### WHAT THE EXERCISE ASKS
Only the lines from the one with "For every named" to the end of the data below should be given again, exactly as written.

### Dataset records

# # # # #

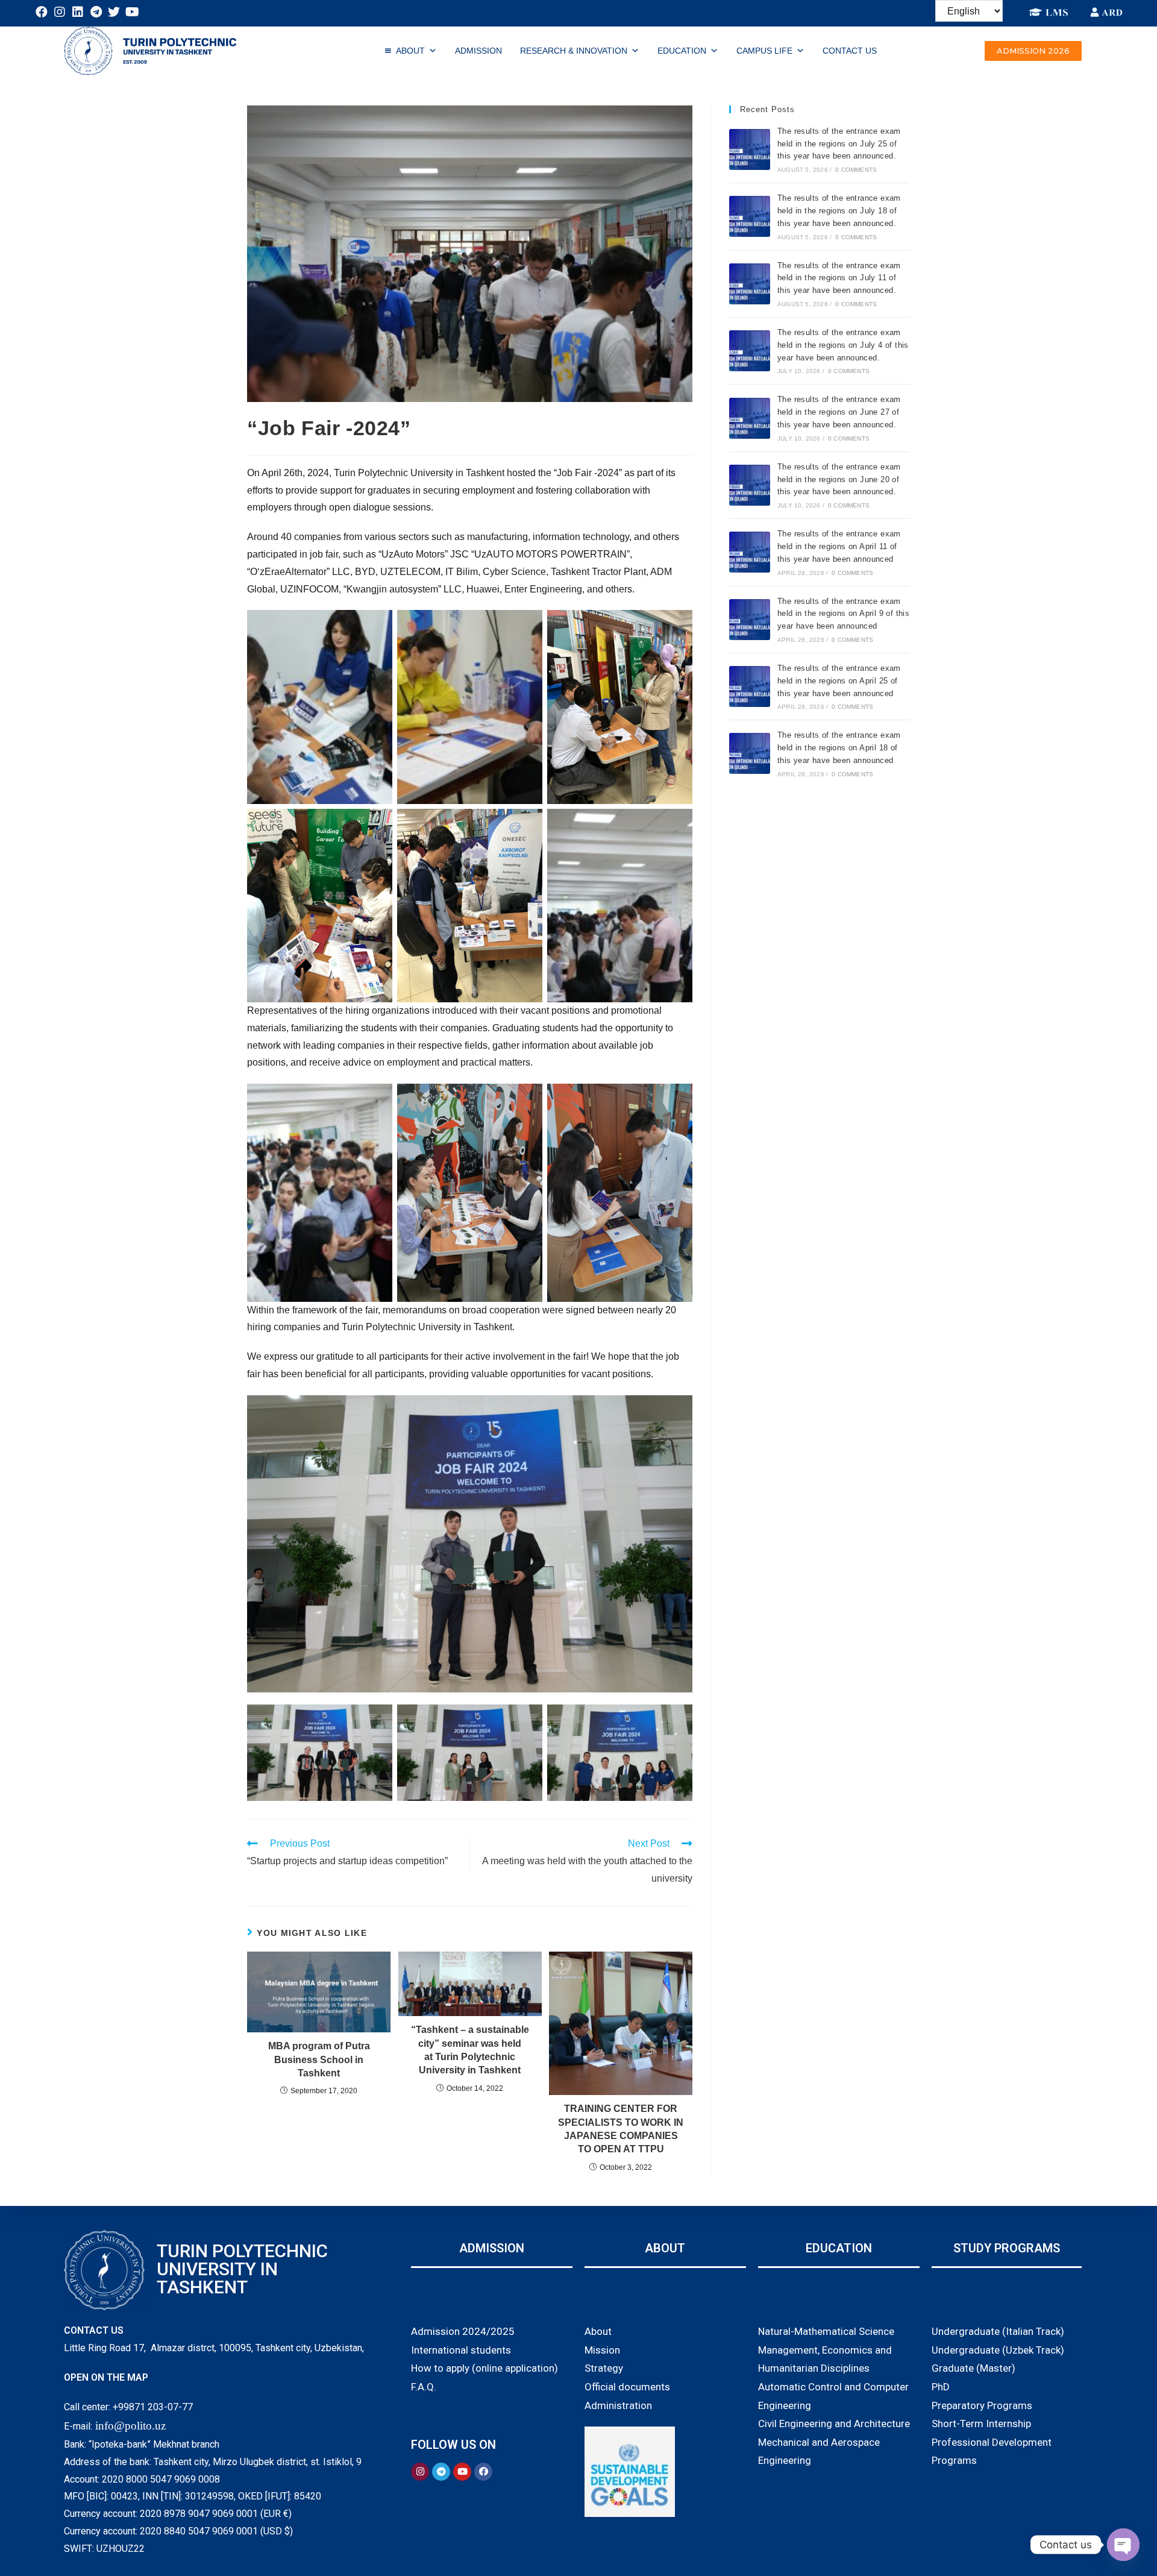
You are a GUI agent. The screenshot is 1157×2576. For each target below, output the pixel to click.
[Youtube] (132, 12)
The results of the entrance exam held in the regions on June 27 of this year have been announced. (839, 412)
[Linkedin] (78, 12)
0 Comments (856, 169)
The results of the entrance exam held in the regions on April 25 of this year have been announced (839, 681)
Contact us (850, 50)
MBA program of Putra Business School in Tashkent (319, 2059)
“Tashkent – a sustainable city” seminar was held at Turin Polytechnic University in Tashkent (470, 2050)
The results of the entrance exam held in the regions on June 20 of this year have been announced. (839, 479)
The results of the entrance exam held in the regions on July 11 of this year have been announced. (839, 278)
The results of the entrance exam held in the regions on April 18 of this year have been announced (839, 747)
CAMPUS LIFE (764, 50)
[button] (1033, 51)
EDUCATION (681, 50)
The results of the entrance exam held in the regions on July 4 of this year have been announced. (843, 345)
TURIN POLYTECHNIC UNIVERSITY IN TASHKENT (242, 2269)
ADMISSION (478, 50)
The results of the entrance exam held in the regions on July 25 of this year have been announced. (839, 144)
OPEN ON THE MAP (106, 2377)
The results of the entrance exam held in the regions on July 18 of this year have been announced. (839, 210)
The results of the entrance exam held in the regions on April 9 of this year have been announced (843, 614)
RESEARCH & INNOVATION (573, 50)
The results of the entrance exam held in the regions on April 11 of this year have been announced (839, 546)
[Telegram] (96, 12)
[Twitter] (114, 12)
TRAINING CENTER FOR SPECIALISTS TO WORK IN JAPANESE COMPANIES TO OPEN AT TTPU (620, 2128)
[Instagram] (60, 12)
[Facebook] (42, 12)
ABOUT (410, 50)
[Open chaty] (1123, 2544)
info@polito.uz (130, 2425)
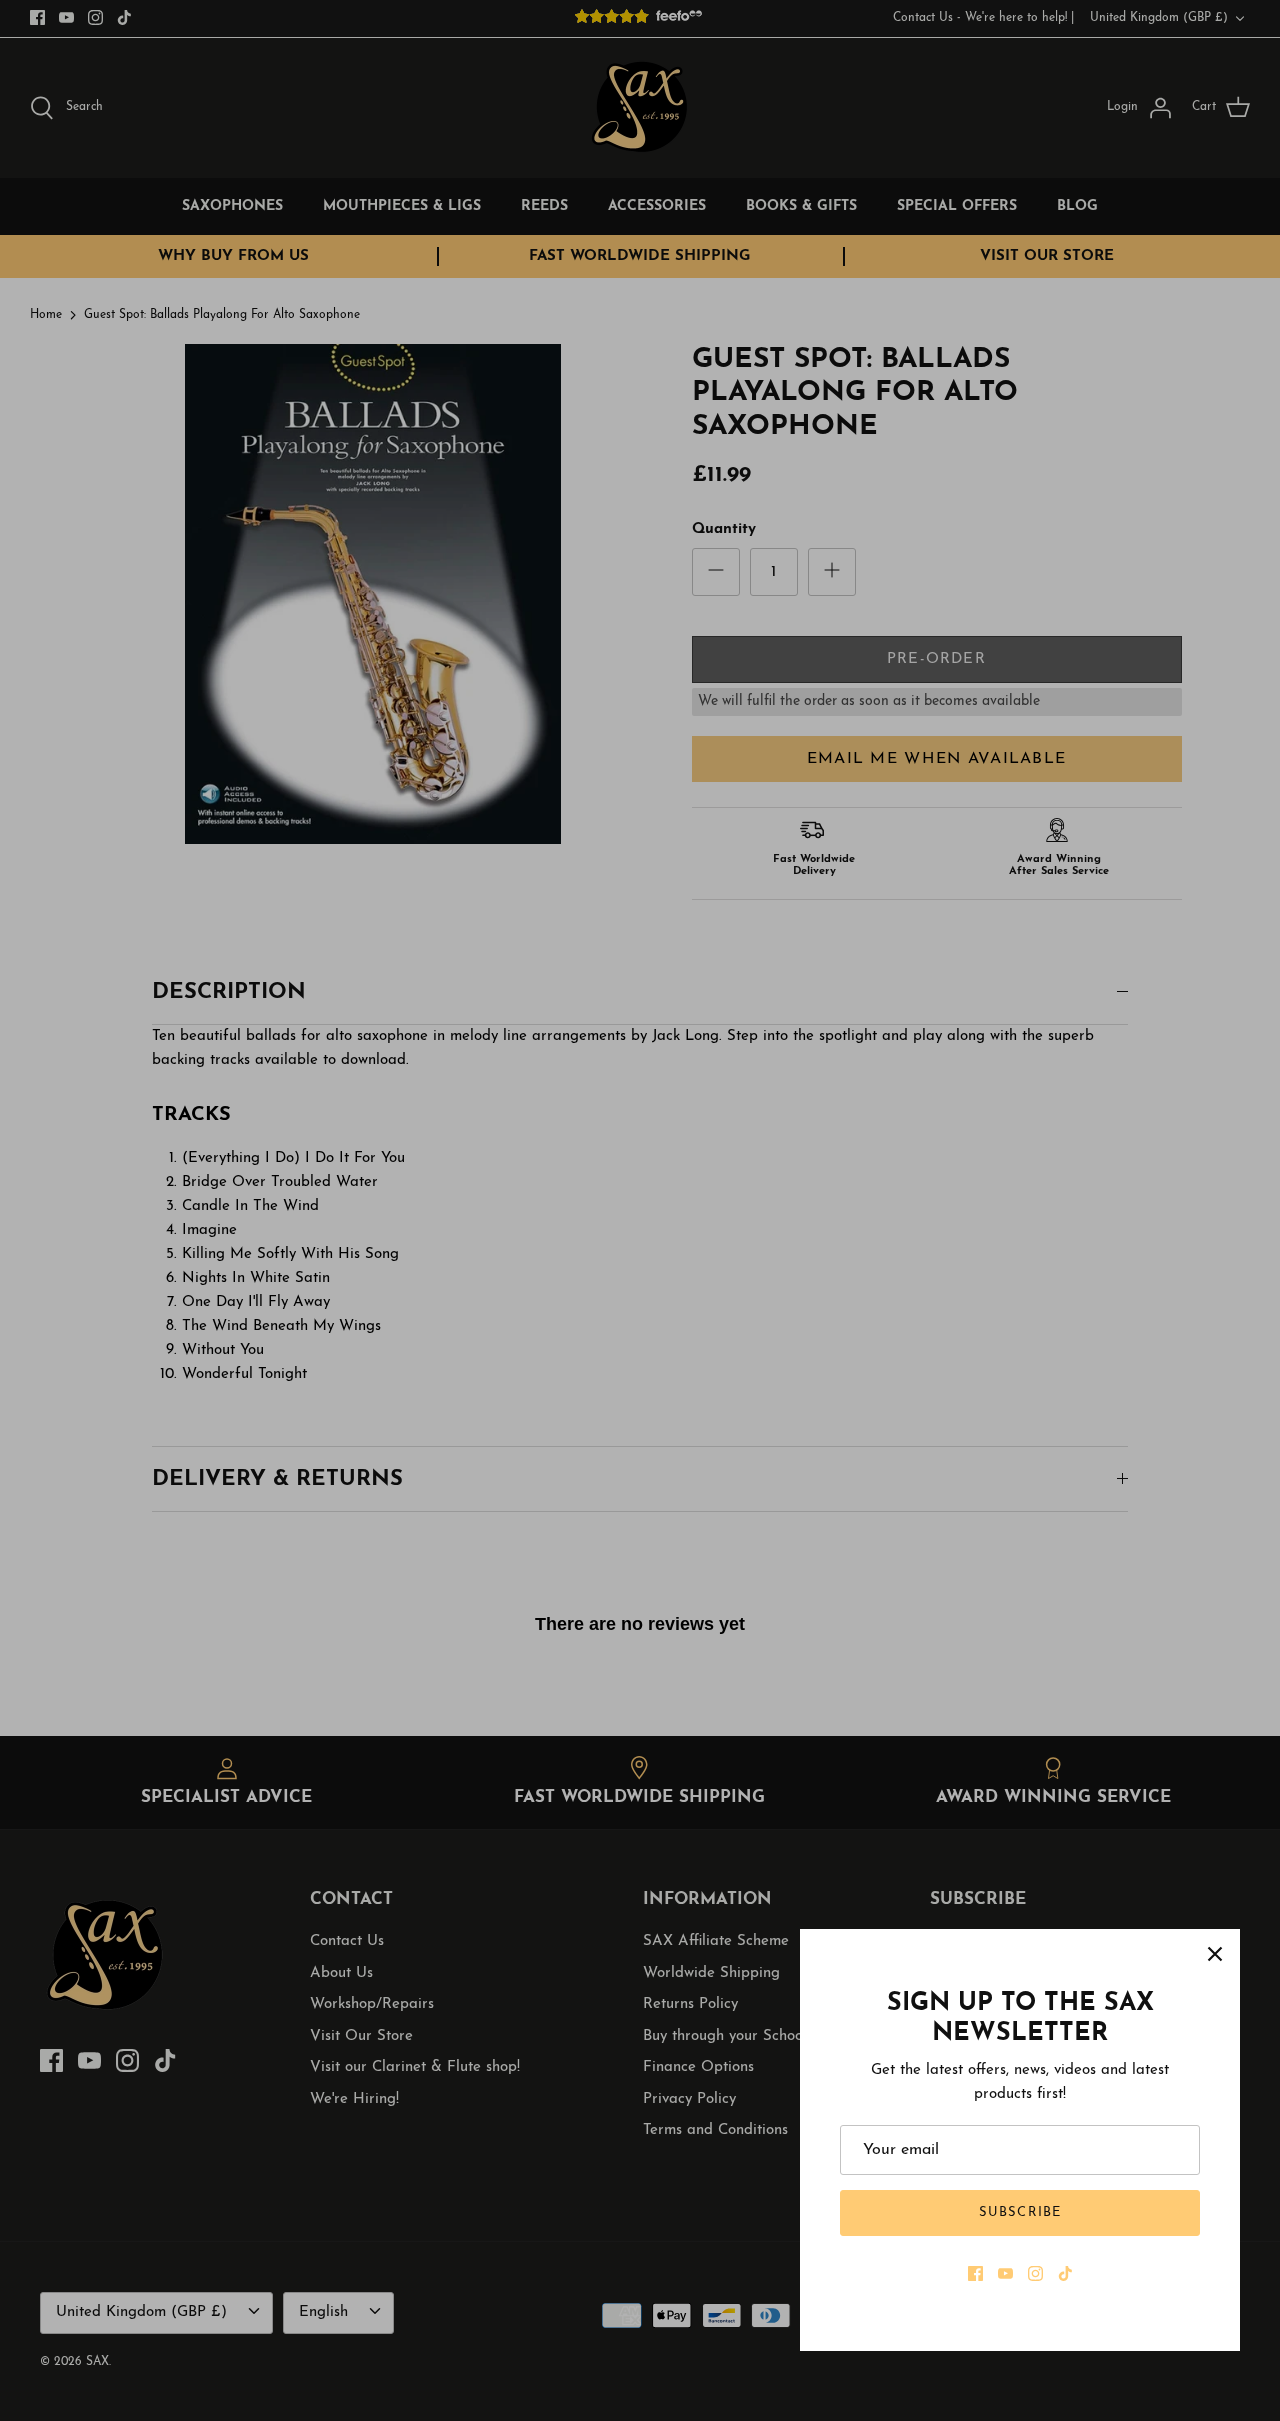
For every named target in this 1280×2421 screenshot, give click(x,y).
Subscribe (1019, 2212)
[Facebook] (975, 2273)
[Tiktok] (1065, 2273)
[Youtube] (1005, 2273)
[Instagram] (1035, 2273)
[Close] (1215, 1954)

# # # # #

### COMPLETED EXERCISE
For every named target in this 1280×2421 screenshot, give click(x,y).
Subscribe (1019, 2212)
[Facebook] (975, 2273)
[Tiktok] (1065, 2273)
[Youtube] (1005, 2273)
[Instagram] (1035, 2273)
[Close] (1215, 1954)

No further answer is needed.